TEXTE DE LECTURE
Que peut-on retenir des missions de l’ANaGeM ?

L’ANaGeM a pour missions principales d’assurer la gestion, l’exploitation et la maintenance des marchés modernes urbains et régionaux construits par l’État Béninois. Notre Agence veille au fonctionnement optimal et à la transparence dans nos interactions avec les marchands, l’entretien des lieux, la sécurité des sites marchands ainsi qu’à une occupation équitable des espaces disponibles. L’ANaGeM assure également le dialogue avec les usagers et la supervision des prestataires intervenant sur les différents sites.

Dans tout ceci, quel rôle est assigné aux communes qui abritent ces marchés ?

Nous entretenons une excellente collaboration avec les communes. Le cadre de gouvernance de l’ANaGeM est bien défini : les marchés sont implantés sur des territoires communaux, toutes nos actions dans les onze (11) communes concernées se font en concertation étroite avec les mairies.

Concernant la collecte des redevances, à ce jour, aucun marchand ne s’en acquitte encore. Il convient de préciser que le premier marché, celui de Cadjèhoun, a été inauguré le 15 juin 2024. Le Gouvernement, seul habilité à fixer les montants des redevances à percevoir auprès des marchands ne s’est pas encore prononcé sur la question.

EXTRAITS DE DONNÉES
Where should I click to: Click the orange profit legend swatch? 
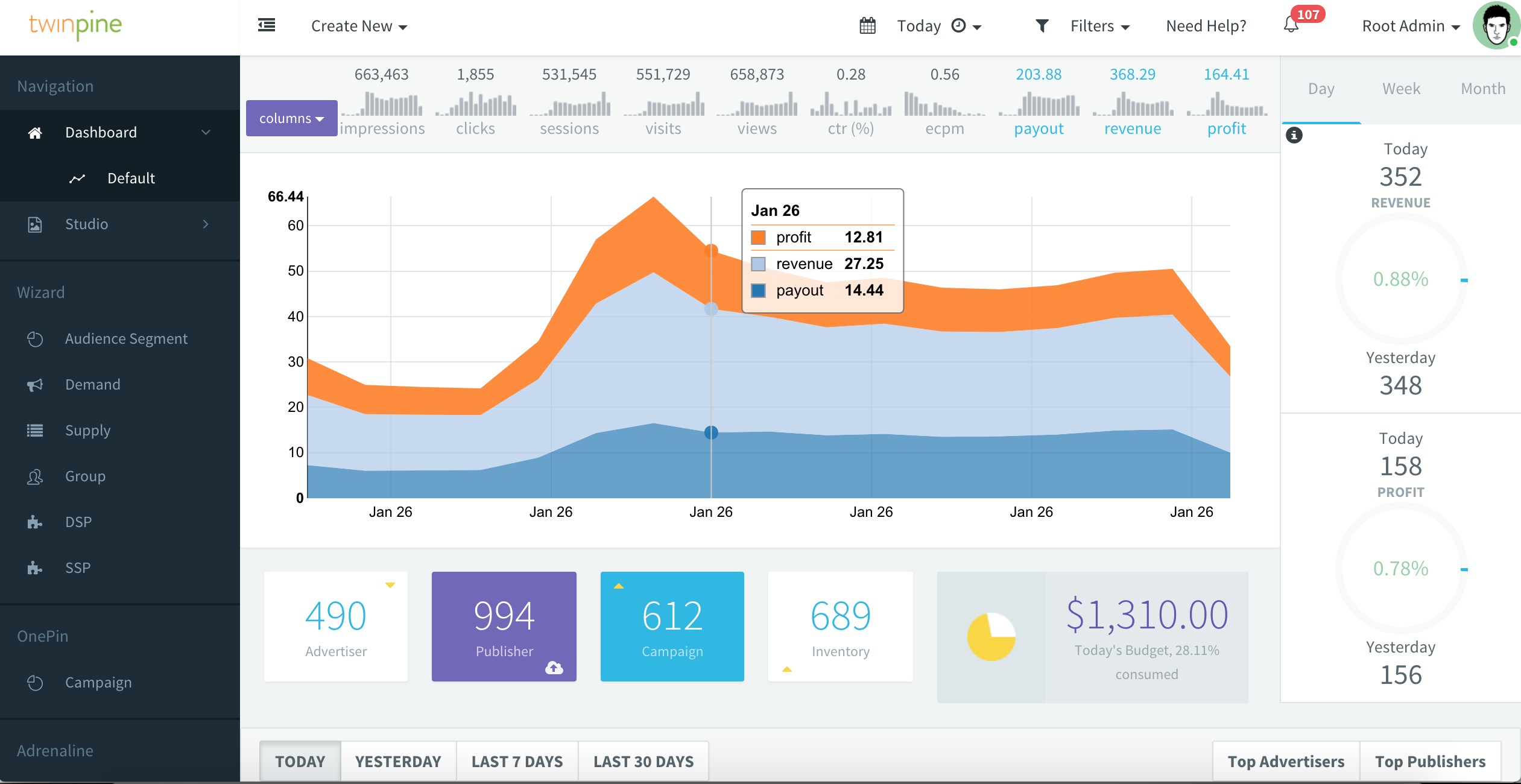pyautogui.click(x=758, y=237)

==

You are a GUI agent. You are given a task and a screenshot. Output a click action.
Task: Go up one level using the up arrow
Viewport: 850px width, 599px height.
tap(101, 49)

CONSIGNE A
D'après le texte sur l'ANaGeM, à quelle date le marché de Cadjèhoun a-t-il été inauguré ?
CONSIGNE B
Poursuivez le texte sur l'ANaGeM à partir de sa dernière phrase.

RÉPONSE A
Le 15 juin 2024.

RÉPONSE B
Toutefois, une distinction s’impose entre les marchands installés sur les étals et ceux occupant les boutiques. Seuls ces derniers s’acquittent actuellement de leurs loyers. En l’absence de collecte sur les étals, aucune rétrocession aux communes ne peut, pour l’instant, être envisagée.

Apparemment, le gouvernement fait du social à ce niveau…

Effectivement, l’action du Gouvernement s’inscrit dans une démarche hautement sociale. Le fait que la majorité des marchands ne s’acquitte encore d’aucune redevance en est une illustration manifeste.

Pour en revenir aux communes, en attendant que le gouvernement ne statue, est-ce que le principe de leur rétrocéder une partie des redevances est acquis ?

Au sein de l’Agence, nous avons formulé des propositions à l’endroit du Gouvernement. Il revient à la Haute Autorité de prendre la décision finale.

A ce jour, quel est le nombre total de marchés fonctionnels dans le portefeuille de l’ANaGeM ?

Au 31 décembre 2024, l’ANaGeM a ouvert quatorze (14) marchés aussi bien en zone urbaine qu’en région, dont huit (8) à Cotonou.

D’autres chantiers sont en cours ?

Bien évidemment, nous avons des marchés en cours de finition. Pour l’année 2025, nous prévoyons l’ouverture de sept (07) nouveaux marchés. Il s’agit principalement du marché de Cococodji à Abomey-Calavi, des marchés de PK3 et Hlazounto à Cotonou, du marché de Ouando à Porto-Novo, ainsi que du marché de Houndjro à Abomey, et enfin des marchés de Parakou et Djougou dans la zone nord.

Tous ces marchés sont déjà construits, seuls quelques ajustements techniques restent à finaliser. Dans certaines zones, ce ne sont pas les infrastructures elles-mêmes, mais les travaux de voirie qui sont en cours.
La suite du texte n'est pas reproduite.